Bild: „Faire Preise“ für Lebensmittel kann nur bezahlen, wer sie sich leis…
Heiligabend verbrachte Florian Wild bei seinen Eltern. Es gab unter anderem
Rouladen, Kartoffelklöße, Rotkohl, Rosenkohl und Lachs im
Blätterteigmantel. Ein Festmahl, das Wild sich selbst kaum leisten könnte.
„Ein Weihnachtessen wäre sehr schwer zu finanzieren gewesen“, sagt der
33-Jährige. Derzeit lebt er wegen einer Umschulung zum technischen Zeichner
von nur 850 Euro im Monat. Mehr als Discounteressen ist damit nicht drin.

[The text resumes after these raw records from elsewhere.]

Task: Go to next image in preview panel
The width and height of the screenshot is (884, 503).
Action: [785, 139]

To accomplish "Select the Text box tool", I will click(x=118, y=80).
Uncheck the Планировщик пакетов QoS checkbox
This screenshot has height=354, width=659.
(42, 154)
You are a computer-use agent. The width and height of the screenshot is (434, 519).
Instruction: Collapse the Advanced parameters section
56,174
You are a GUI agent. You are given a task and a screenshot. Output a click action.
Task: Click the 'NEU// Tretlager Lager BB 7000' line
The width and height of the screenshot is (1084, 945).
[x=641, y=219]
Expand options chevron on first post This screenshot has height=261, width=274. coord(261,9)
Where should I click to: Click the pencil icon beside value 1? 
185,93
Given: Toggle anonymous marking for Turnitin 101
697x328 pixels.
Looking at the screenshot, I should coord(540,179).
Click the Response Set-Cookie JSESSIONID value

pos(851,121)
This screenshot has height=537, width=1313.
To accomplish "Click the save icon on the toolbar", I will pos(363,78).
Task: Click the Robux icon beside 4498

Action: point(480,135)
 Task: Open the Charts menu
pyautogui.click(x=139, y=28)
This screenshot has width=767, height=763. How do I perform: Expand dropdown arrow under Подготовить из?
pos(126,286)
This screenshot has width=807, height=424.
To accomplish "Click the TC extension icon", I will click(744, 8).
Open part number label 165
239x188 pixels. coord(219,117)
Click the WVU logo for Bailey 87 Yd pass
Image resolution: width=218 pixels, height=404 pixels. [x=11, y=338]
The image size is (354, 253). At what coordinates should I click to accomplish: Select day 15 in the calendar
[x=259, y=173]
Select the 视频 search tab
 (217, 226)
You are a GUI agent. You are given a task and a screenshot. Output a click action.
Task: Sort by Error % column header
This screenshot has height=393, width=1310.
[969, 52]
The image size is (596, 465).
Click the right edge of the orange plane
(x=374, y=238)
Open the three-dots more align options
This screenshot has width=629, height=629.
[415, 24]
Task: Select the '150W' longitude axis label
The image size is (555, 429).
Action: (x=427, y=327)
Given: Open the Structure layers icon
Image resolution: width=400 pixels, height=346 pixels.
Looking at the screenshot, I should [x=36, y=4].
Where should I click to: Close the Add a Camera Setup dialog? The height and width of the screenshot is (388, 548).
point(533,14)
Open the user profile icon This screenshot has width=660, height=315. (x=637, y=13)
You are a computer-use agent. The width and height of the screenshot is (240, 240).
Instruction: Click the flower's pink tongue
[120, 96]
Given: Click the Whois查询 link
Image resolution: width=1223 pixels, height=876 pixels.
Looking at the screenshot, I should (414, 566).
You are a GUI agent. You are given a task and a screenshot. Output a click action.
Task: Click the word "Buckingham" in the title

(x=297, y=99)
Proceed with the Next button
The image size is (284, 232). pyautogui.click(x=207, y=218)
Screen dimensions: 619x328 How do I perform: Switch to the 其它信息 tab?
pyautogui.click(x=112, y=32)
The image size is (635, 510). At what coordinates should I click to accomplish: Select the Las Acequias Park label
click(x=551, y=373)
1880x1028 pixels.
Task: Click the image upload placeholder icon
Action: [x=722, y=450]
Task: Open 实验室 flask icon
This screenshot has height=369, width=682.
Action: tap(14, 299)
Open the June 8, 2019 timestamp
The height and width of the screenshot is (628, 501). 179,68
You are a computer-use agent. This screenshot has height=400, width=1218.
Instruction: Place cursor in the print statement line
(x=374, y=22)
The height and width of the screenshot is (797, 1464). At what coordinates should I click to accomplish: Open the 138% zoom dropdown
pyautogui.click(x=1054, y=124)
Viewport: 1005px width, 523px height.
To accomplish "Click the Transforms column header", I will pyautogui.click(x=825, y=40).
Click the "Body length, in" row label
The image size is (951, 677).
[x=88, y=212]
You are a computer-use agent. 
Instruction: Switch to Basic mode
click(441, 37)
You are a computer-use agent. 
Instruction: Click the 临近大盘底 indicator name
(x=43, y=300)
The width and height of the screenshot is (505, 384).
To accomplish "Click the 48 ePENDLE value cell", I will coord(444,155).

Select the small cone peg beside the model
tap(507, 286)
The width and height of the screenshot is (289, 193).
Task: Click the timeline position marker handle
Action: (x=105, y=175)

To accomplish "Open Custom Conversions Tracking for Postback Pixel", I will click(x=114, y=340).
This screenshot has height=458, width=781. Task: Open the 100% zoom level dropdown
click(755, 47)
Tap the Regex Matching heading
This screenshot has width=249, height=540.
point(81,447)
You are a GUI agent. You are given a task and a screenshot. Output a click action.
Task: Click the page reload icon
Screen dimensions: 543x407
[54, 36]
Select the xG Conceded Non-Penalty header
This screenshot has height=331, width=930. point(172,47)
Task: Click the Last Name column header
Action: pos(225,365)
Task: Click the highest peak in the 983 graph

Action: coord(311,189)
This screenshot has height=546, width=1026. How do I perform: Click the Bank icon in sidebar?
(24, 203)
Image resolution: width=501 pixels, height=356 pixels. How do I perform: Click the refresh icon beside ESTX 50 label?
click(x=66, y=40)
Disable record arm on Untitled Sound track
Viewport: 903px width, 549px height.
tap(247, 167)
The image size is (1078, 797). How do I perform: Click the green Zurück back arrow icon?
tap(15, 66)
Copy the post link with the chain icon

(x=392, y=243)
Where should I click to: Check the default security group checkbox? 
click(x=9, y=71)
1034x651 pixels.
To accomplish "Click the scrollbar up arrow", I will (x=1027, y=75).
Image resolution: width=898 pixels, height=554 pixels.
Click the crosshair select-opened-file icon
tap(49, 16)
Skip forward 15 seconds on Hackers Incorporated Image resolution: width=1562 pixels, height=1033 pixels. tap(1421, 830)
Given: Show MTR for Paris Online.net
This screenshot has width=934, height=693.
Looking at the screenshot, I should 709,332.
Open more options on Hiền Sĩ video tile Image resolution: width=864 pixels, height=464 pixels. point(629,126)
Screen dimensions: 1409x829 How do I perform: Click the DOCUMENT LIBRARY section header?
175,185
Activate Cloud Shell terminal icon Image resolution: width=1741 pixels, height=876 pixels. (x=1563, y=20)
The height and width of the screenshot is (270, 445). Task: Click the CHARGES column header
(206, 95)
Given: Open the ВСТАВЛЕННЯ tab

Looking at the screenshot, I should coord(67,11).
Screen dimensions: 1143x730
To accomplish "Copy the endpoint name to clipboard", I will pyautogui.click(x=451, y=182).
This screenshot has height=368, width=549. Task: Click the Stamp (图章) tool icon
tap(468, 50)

Auch deshalb richtet er klare Worte an den neuen Ernährungsminister, Cem
Özdemir. „Der hat doch ein Rad ab!“
Im Gespräch mit der Bild am Sonntag hatte der Grüne eine Erhöhung der
Lebensmittelpreise gefordert. „Es darf keine Ramschpreise für Lebensmittel
mehr geben, sie treiben Bauernhöfe in den Ruin, verhindern mehr Tierwohl,
befördern das Artensterben und belasten das Klima“, sagte Özdemir.
Lebensmittel dürften jedoch kein Luxusgut werden. „Doch der Preis muss die
ökologische Wahrheit stärker ausdrücken“, so Özdemir. Es gebe drei wichti…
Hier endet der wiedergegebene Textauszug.